··· Dataset records

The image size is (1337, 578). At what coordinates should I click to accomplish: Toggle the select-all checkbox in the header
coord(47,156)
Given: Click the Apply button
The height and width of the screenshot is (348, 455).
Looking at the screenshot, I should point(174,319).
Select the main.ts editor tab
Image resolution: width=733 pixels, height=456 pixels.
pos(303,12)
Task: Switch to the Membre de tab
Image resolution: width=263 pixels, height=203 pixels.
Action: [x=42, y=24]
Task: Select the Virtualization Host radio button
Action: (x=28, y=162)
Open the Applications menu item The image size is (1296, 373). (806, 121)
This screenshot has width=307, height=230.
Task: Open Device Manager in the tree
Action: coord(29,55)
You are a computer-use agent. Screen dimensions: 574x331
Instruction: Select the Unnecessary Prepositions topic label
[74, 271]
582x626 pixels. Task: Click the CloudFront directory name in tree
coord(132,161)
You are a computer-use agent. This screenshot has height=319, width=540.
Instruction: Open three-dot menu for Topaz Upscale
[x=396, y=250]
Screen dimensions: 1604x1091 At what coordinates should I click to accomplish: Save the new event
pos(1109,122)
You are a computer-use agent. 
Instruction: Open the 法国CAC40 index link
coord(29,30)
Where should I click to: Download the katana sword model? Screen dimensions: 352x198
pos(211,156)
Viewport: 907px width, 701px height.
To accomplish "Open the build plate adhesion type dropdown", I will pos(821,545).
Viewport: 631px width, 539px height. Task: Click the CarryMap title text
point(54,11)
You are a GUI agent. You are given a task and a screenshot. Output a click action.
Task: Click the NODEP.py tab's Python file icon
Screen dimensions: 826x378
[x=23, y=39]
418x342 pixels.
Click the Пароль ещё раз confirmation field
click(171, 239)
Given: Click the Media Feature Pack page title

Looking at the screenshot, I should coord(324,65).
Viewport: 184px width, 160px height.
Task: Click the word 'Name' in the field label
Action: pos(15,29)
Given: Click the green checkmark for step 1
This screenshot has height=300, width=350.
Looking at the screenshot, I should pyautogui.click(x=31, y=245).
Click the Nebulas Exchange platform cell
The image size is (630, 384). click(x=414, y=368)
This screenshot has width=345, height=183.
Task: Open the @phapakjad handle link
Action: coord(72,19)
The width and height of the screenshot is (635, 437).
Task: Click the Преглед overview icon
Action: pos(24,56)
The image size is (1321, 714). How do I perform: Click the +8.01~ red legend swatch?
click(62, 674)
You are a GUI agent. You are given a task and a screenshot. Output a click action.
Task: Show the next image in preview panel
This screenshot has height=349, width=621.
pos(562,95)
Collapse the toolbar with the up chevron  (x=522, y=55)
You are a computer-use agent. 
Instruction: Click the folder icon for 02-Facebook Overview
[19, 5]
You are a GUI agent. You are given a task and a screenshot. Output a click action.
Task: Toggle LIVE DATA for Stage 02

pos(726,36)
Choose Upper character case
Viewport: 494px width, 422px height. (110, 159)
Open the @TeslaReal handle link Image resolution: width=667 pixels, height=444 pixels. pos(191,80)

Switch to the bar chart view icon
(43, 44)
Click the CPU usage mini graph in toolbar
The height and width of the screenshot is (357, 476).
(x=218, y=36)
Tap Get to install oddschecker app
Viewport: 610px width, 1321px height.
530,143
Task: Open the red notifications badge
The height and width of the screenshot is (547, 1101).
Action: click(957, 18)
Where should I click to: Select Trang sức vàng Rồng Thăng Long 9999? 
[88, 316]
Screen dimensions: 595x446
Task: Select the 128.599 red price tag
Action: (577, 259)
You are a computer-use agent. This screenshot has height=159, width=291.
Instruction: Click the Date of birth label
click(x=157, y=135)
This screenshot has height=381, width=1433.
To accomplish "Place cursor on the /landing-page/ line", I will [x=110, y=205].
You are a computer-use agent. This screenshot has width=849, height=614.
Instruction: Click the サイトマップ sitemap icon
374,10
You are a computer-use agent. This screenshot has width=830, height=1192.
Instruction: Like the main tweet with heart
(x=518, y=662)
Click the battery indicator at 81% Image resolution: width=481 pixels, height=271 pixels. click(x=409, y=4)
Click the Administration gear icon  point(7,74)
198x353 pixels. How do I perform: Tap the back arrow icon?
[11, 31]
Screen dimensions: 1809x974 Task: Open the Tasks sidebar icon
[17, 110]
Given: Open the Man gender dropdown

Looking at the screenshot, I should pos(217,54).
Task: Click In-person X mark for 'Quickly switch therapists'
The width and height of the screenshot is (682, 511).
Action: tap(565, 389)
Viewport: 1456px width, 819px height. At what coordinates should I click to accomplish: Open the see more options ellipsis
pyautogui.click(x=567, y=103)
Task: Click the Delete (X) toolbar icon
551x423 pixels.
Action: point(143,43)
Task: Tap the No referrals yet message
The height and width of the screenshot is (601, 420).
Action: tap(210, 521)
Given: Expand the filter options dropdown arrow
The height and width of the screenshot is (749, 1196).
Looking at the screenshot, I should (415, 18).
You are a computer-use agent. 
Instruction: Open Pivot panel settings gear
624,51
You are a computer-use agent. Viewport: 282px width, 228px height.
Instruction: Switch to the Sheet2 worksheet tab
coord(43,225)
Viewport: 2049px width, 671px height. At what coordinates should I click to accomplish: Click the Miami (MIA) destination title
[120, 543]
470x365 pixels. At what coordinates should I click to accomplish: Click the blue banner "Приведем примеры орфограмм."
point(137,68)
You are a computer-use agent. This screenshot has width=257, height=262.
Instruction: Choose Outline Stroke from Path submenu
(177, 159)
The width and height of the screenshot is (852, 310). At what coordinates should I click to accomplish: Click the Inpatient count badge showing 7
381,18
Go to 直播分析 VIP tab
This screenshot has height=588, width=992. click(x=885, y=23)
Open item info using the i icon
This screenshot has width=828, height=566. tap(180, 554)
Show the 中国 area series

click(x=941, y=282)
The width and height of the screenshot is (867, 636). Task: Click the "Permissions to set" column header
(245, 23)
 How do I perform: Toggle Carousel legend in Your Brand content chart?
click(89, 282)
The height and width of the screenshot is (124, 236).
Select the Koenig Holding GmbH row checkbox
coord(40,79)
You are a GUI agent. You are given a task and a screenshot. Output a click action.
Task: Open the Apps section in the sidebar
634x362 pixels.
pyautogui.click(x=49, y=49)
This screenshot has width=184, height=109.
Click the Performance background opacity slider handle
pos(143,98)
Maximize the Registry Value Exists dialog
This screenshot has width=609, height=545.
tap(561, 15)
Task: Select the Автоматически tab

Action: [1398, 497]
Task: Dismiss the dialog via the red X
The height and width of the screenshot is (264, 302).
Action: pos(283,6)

······

• **What you have to do**
Copy out every one of the entries above word for word, with nothing changed.

• **Answer for the task**
The image size is (1337, 578). At what coordinates should I click to accomplish: Toggle the select-all checkbox in the header
coord(47,156)
Given: Click the Apply button
The height and width of the screenshot is (348, 455).
Looking at the screenshot, I should point(174,319).
Select the main.ts editor tab
Image resolution: width=733 pixels, height=456 pixels.
pos(303,12)
Task: Switch to the Membre de tab
Image resolution: width=263 pixels, height=203 pixels.
Action: [x=42, y=24]
Task: Select the Virtualization Host radio button
Action: (x=28, y=162)
Open the Applications menu item The image size is (1296, 373). (806, 121)
This screenshot has width=307, height=230.
Task: Open Device Manager in the tree
Action: coord(29,55)
You are a computer-use agent. Screen dimensions: 574x331
Instruction: Select the Unnecessary Prepositions topic label
[74, 271]
582x626 pixels. Task: Click the CloudFront directory name in tree
coord(132,161)
You are a computer-use agent. This screenshot has height=319, width=540.
Instruction: Open three-dot menu for Topaz Upscale
[x=396, y=250]
Screen dimensions: 1604x1091 At what coordinates should I click to accomplish: Save the new event
pos(1109,122)
You are a computer-use agent. 
Instruction: Open the 法国CAC40 index link
coord(29,30)
Where should I click to: Download the katana sword model? Screen dimensions: 352x198
pos(211,156)
Viewport: 907px width, 701px height.
To accomplish "Open the build plate adhesion type dropdown", I will pos(821,545).
Viewport: 631px width, 539px height. Task: Click the CarryMap title text
point(54,11)
You are a GUI agent. You are given a task and a screenshot. Output a click action.
Task: Click the NODEP.py tab's Python file icon
Screen dimensions: 826x378
[x=23, y=39]
418x342 pixels.
Click the Пароль ещё раз confirmation field
click(171, 239)
Given: Click the Media Feature Pack page title

Looking at the screenshot, I should coord(324,65).
Viewport: 184px width, 160px height.
Task: Click the word 'Name' in the field label
Action: pos(15,29)
Given: Click the green checkmark for step 1
This screenshot has height=300, width=350.
Looking at the screenshot, I should pyautogui.click(x=31, y=245).
Click the Nebulas Exchange platform cell
The image size is (630, 384). click(x=414, y=368)
This screenshot has width=345, height=183.
Task: Open the @phapakjad handle link
Action: coord(72,19)
The width and height of the screenshot is (635, 437).
Task: Click the Преглед overview icon
Action: pos(24,56)
The image size is (1321, 714). How do I perform: Click the +8.01~ red legend swatch?
click(62, 674)
You are a GUI agent. You are given a task and a screenshot. Output a click action.
Task: Show the next image in preview panel
This screenshot has height=349, width=621.
pos(562,95)
Collapse the toolbar with the up chevron  (x=522, y=55)
You are a computer-use agent. 
Instruction: Click the folder icon for 02-Facebook Overview
[19, 5]
You are a GUI agent. You are given a task and a screenshot. Output a click action.
Task: Toggle LIVE DATA for Stage 02

pos(726,36)
Choose Upper character case
Viewport: 494px width, 422px height. (110, 159)
Open the @TeslaReal handle link Image resolution: width=667 pixels, height=444 pixels. pos(191,80)

Switch to the bar chart view icon
(43, 44)
Click the CPU usage mini graph in toolbar
The height and width of the screenshot is (357, 476).
(x=218, y=36)
Tap Get to install oddschecker app
Viewport: 610px width, 1321px height.
530,143
Task: Open the red notifications badge
The height and width of the screenshot is (547, 1101).
Action: click(957, 18)
Where should I click to: Select Trang sức vàng Rồng Thăng Long 9999? 
[88, 316]
Screen dimensions: 595x446
Task: Select the 128.599 red price tag
Action: (577, 259)
You are a computer-use agent. This screenshot has height=159, width=291.
Instruction: Click the Date of birth label
click(x=157, y=135)
This screenshot has height=381, width=1433.
To accomplish "Place cursor on the /landing-page/ line", I will [x=110, y=205].
You are a computer-use agent. This screenshot has width=849, height=614.
Instruction: Click the サイトマップ sitemap icon
374,10
You are a computer-use agent. This screenshot has width=830, height=1192.
Instruction: Like the main tweet with heart
(x=518, y=662)
Click the battery indicator at 81% Image resolution: width=481 pixels, height=271 pixels. click(x=409, y=4)
Click the Administration gear icon  point(7,74)
198x353 pixels. How do I perform: Tap the back arrow icon?
[11, 31]
Screen dimensions: 1809x974 Task: Open the Tasks sidebar icon
[17, 110]
Given: Open the Man gender dropdown

Looking at the screenshot, I should pos(217,54).
Task: Click In-person X mark for 'Quickly switch therapists'
The width and height of the screenshot is (682, 511).
Action: tap(565, 389)
Viewport: 1456px width, 819px height. At what coordinates should I click to accomplish: Open the see more options ellipsis
pyautogui.click(x=567, y=103)
Task: Click the Delete (X) toolbar icon
551x423 pixels.
Action: point(143,43)
Task: Tap the No referrals yet message
The height and width of the screenshot is (601, 420).
Action: tap(210, 521)
Given: Expand the filter options dropdown arrow
The height and width of the screenshot is (749, 1196).
Looking at the screenshot, I should (415, 18).
You are a computer-use agent. 
Instruction: Open Pivot panel settings gear
624,51
You are a computer-use agent. Viewport: 282px width, 228px height.
Instruction: Switch to the Sheet2 worksheet tab
coord(43,225)
Viewport: 2049px width, 671px height. At what coordinates should I click to accomplish: Click the Miami (MIA) destination title
[120, 543]
470x365 pixels. At what coordinates should I click to accomplish: Click the blue banner "Приведем примеры орфограмм."
point(137,68)
You are a computer-use agent. This screenshot has width=257, height=262.
Instruction: Choose Outline Stroke from Path submenu
(177, 159)
The width and height of the screenshot is (852, 310). At what coordinates should I click to accomplish: Click the Inpatient count badge showing 7
381,18
Go to 直播分析 VIP tab
This screenshot has height=588, width=992. click(x=885, y=23)
Open item info using the i icon
This screenshot has width=828, height=566. tap(180, 554)
Show the 中国 area series

click(x=941, y=282)
The width and height of the screenshot is (867, 636). Task: Click the "Permissions to set" column header
(245, 23)
 How do I perform: Toggle Carousel legend in Your Brand content chart?
click(89, 282)
The height and width of the screenshot is (124, 236).
Select the Koenig Holding GmbH row checkbox
coord(40,79)
You are a GUI agent. You are given a task and a screenshot. Output a click action.
Task: Open the Apps section in the sidebar
634x362 pixels.
pyautogui.click(x=49, y=49)
This screenshot has width=184, height=109.
Click the Performance background opacity slider handle
pos(143,98)
Maximize the Registry Value Exists dialog
This screenshot has width=609, height=545.
tap(561, 15)
Task: Select the Автоматически tab

Action: [1398, 497]
Task: Dismiss the dialog via the red X
The height and width of the screenshot is (264, 302).
Action: pos(283,6)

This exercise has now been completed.